Mit I Ain’t Quite Where I Think I Am stoppen dann meine Tränen, die mir eben noch gekommen sind. Es fühlt sich ein bisschen wie ein Filler-Track an und beschreibt mit dem Titel ein bisschen meine Gefühle zum Album. Irgendwie scheinen mir manche Songs unfertig und gescheitert an zu hohen Erwartungen; vielleicht auch an der Selbsteinschätzung der Monkeys. Der Track bleibt wenig im Kopf und wenn, dann nur durch die bisschen goofy wirkende Wah-Gitarre und das „Eyes roll back“. I Ain’t war der erste Song vom neuen Album, der live gespielt wurde und schon als ich die Aufnahme davon auf YouTube gesehen hab, dachte ich mir so „Ja, ist halt ein Song“. Abgehakt, kein zweites Mal angehört, keine weiteren Erinnerungen behalten.

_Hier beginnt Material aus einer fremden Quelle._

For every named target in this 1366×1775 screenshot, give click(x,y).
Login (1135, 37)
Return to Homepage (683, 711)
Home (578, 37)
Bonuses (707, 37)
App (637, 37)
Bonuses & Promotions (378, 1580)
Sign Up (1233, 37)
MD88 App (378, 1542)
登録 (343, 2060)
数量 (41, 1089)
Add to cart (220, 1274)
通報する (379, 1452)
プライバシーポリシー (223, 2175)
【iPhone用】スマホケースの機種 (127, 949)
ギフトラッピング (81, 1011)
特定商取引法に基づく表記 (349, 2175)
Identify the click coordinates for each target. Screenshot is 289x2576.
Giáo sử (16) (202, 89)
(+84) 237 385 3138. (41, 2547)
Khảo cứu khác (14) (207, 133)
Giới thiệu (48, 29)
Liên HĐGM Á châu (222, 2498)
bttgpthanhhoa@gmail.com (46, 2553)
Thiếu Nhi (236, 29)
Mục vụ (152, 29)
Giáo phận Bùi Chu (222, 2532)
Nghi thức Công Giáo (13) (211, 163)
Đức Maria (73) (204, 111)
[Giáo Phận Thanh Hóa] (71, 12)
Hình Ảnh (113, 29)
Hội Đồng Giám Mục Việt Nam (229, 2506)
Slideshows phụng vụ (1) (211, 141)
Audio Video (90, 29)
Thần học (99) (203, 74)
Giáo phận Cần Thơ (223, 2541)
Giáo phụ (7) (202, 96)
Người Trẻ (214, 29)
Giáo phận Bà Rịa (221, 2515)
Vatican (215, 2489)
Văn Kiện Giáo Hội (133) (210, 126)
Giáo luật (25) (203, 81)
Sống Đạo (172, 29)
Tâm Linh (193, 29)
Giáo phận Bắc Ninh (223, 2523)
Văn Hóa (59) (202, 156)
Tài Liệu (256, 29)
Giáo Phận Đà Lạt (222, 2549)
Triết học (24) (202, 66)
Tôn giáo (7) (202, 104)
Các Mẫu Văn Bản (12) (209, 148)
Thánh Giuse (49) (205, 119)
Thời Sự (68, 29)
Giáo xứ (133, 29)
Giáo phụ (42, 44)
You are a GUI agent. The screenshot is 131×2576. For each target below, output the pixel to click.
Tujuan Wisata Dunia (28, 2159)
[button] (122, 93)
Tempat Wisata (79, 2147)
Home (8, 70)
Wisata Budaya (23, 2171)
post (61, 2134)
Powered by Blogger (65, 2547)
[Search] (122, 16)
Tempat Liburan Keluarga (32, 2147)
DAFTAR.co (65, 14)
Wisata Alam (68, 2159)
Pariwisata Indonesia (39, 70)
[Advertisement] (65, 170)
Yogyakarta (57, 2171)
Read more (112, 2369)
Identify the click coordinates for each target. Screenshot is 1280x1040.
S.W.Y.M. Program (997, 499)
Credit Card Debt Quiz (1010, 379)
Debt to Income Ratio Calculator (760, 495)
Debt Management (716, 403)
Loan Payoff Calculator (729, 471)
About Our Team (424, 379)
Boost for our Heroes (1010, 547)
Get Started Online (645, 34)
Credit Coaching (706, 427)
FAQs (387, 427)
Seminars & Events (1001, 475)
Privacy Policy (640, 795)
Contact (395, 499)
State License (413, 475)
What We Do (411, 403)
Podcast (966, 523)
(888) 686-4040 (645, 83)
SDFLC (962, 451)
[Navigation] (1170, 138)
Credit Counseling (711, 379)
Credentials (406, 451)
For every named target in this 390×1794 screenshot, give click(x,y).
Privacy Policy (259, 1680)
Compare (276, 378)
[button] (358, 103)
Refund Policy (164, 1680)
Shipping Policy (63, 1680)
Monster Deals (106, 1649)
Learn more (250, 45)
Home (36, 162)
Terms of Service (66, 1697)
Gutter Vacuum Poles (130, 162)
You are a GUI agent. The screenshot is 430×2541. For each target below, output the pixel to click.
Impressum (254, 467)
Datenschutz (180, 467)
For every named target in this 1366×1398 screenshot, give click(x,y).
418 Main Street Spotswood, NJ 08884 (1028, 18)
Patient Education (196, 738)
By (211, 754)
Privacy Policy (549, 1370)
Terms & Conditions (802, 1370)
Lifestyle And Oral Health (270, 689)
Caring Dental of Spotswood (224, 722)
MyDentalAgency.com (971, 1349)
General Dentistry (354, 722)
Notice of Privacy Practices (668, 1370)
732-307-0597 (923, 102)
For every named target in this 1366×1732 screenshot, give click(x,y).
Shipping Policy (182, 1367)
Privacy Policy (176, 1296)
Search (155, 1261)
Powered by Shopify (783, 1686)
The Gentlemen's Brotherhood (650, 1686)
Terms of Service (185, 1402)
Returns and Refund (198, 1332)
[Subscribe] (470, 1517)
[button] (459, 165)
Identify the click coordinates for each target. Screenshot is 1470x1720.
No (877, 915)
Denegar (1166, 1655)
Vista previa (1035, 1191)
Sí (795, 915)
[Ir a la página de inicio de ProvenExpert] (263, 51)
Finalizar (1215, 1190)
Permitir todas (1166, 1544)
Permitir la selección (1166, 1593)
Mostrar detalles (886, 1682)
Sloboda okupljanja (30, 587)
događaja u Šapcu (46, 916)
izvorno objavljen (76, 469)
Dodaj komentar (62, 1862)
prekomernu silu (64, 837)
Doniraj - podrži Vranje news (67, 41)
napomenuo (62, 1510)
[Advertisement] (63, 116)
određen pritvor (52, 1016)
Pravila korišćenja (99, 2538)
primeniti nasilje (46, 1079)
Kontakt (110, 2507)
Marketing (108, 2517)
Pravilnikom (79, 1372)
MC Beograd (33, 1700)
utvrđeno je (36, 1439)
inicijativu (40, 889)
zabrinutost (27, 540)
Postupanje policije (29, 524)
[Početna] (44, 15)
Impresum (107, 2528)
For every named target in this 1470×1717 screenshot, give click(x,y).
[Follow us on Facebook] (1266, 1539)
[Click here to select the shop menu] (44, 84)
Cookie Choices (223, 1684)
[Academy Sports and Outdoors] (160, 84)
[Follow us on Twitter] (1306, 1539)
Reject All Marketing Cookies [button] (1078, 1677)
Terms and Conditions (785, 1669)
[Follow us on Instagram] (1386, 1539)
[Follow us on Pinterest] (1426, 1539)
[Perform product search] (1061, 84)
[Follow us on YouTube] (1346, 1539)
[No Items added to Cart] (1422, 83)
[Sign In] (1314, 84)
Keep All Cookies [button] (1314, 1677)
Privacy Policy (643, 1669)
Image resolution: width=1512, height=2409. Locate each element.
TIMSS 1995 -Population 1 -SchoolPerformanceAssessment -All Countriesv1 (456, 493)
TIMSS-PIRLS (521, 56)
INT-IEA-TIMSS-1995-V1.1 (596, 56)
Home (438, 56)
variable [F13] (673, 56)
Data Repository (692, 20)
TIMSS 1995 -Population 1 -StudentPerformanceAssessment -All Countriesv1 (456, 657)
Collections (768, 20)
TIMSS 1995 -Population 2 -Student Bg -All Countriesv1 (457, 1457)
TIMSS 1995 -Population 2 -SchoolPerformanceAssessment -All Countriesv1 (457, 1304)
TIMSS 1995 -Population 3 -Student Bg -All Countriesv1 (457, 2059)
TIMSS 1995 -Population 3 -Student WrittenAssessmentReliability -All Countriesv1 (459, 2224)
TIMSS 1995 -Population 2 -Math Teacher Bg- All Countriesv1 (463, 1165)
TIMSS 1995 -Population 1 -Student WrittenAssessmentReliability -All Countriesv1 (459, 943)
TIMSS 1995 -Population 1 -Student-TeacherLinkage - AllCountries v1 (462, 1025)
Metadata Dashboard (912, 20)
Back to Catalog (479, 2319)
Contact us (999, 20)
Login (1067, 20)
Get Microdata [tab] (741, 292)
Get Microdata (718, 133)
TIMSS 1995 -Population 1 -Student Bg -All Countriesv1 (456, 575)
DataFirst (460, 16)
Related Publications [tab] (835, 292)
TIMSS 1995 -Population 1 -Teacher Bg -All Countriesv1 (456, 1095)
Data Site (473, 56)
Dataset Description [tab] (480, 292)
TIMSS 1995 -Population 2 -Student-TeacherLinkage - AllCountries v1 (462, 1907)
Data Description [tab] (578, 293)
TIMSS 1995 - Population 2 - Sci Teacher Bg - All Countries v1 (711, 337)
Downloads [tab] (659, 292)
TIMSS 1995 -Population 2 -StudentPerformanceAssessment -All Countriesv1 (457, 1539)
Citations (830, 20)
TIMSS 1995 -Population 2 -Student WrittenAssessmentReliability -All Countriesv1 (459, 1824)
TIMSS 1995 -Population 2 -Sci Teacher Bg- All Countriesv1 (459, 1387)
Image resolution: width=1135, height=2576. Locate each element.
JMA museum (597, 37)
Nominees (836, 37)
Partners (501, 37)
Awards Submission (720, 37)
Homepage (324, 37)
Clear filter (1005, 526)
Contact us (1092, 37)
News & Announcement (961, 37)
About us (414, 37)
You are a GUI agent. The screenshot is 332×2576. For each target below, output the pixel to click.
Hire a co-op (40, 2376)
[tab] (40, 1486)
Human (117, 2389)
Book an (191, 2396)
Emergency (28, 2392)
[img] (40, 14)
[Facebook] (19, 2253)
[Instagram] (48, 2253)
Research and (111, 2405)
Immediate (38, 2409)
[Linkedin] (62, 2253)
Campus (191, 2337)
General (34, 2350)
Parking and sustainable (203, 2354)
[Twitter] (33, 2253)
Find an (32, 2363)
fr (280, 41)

Ganz im Gegensatz zu Sculptures Of Anything Goes: Wow. So in die Fresse ging noch kein Monkeys Song. Ich saß beim ersten Hören wirklich vier Minuten mit offenem Mund da und habs nicht gepackt. Gänsehaut bis auf die Knochen. Ich weiß nicht, ob ich mich nach diesen vier Minuten komplett erfüllt oder (im besten Sinne) absolut verlassen fühlen soll. 

Jet Skis On The Moat will mir dabei helfen und nimmt mich an die Hand mit seiner seltsamen Melancholie. Ein bisschen Badewanne und Wein, ein bisschen weinend am Kamin; Jet Skis ist zwar nicht hörbar in den meisten Lebenssituationen, schafft es aber, mich in die wenigen passenden hineinzuversetzen. Die Wah-Gitarre ist auch wieder da, ich kann mich immer noch nicht ganz mit ihr anfreunden, aber sie bringt wenigstens einen netten Kontrast zum wohl besten Chorus auf dem Album.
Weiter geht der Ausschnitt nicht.